(TRECHO PARA LER):
Além disso, o movimento Black Lives Matter criou, no verão passado, um espaço para que as pessoas olhassem para a forma injusta como os sistemas e processos haviam sido construídos em instituições públicas e privadas. Em muitas organizações, essa foi a primeira vez em que os líderes reconheceram que existem disparidades e que há uma enorme quantidade de trabalho a ser feito para corrigir e criar sistemas de igualdade e justiça.
Qual era a sua impressão sobre os videogames, antes de se juntar à Ubisoft?
RS: A indústria dos videogames é cheia de pessoas apaixonadas. Ainda enfrenta problemas em torno da D&I, mas isso significa que tem muitas oportunidades para melhorar e crescer.
Acho que está claro que muito trabalho precisa ser feito para melhorar a inclusão nos videogames. Eu sou nova nessa indústria, por isso estou ansiosa para aprender mais e compreender melhor as equipes da Ubisoft e a comunidade que joga nossos jogos.
Você chegou à Ubisoft no dia 1º de fevereiro. Qual foi sua primeira impressão sobre a empresa?
RS: Mesmo antes de começar, quando foi anunciado pela primeira vez que eu me juntaria à Ubisoft, recebi uma enxurrada de mensagens no LinkedIn, pessoas me enviando mensagens e comentários positivos.
Agora que cheguei, integrantes da equipe têm sido tão generosos com seu tempo, passando horas me ensinando como funcionam as pessoas e a cultura. Todos que conheci têm me apoiado e me ajudado muito. A paixão e o amor pelo que fazem é definitivamente algo que se destaca nas minhas primeiras impressões. Além disso, a organização reconhece que mudança são importantes e está abraçando isso positivamente.
Você tem alguma dica ou recomendação para pessoas que querem tomar medidas concretas para melhorar a diversidade e a inclusão em seu local de trabalho?

(Registros de um conjunto de dados)

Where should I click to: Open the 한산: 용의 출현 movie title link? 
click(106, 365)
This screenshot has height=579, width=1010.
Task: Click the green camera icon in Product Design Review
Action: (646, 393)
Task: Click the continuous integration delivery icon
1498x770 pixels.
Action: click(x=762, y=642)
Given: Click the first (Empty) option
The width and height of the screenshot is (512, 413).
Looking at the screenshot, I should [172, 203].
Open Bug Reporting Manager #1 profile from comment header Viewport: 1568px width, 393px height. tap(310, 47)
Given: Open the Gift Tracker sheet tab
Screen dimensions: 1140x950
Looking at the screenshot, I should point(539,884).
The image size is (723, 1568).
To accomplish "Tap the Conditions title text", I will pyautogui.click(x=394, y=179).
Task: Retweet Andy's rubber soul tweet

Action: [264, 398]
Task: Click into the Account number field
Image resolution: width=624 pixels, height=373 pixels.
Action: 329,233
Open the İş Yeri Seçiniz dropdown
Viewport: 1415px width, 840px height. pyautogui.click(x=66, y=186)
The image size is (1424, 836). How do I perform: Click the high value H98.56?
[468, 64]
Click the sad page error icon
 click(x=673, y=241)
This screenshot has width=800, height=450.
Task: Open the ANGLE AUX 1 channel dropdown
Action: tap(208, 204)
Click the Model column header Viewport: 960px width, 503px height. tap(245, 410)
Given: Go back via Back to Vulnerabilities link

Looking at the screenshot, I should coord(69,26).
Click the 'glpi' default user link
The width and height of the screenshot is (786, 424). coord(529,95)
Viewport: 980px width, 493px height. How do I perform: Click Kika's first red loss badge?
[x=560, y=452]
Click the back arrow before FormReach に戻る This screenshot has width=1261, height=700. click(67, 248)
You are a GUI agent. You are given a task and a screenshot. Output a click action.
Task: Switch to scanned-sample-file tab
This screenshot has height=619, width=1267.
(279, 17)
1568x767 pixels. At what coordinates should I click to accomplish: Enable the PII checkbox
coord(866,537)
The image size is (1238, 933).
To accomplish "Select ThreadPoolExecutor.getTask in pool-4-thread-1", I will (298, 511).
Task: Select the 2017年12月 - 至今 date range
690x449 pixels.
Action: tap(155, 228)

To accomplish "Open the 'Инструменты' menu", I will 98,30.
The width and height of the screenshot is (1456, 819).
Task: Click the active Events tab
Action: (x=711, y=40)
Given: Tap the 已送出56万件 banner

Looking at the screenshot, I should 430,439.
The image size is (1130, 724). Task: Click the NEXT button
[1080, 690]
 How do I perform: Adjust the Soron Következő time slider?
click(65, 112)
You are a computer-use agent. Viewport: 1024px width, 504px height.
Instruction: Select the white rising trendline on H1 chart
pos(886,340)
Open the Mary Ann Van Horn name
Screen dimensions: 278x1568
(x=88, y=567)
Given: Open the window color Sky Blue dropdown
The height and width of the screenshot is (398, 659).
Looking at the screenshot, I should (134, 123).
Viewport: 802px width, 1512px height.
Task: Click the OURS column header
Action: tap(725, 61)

(PERGUNTAS PARA RESPONDER):
#1 Copie da entrevista, sem mudar nada, o trecho que começa nas palavras "Você chegou à" e vai até o fim de "abraçando isso positivamente.".
#2 Quais nomes de empresas, plataformas ou movimentos aparecem na entrevista? Liste todos.
#3 Segundo a entrevista, em que dia a entrevistada chegou à Ubisoft?
Os itens não têm nenhuma relação com a entrevista.

(RESPOSTAS POR TAREFA):
#1
Você chegou à Ubisoft no dia 1º de fevereiro. Qual foi sua primeira impressão sobre a empresa?
RS: Mesmo antes de começar, quando foi anunciado pela primeira vez que eu me juntaria à Ubisoft, recebi uma enxurrada de mensagens no LinkedIn, pessoas me enviando mensagens e comentários positivos.
Agora que cheguei, integrantes da equipe têm sido tão generosos com seu tempo, passando horas me ensinando como funcionam as pessoas e a cultura. Todos que conheci têm me apoiado e me ajudado muito. A paixão e o amor pelo que fazem é definitivamente algo que se destaca nas minhas primeiras impressões. Além disso, a organização reconhece que mudança são importantes e está abraçando isso positivamente.

#2 Black Lives Matter, Ubisoft, LinkedIn

#3 No dia 1º de fevereiro.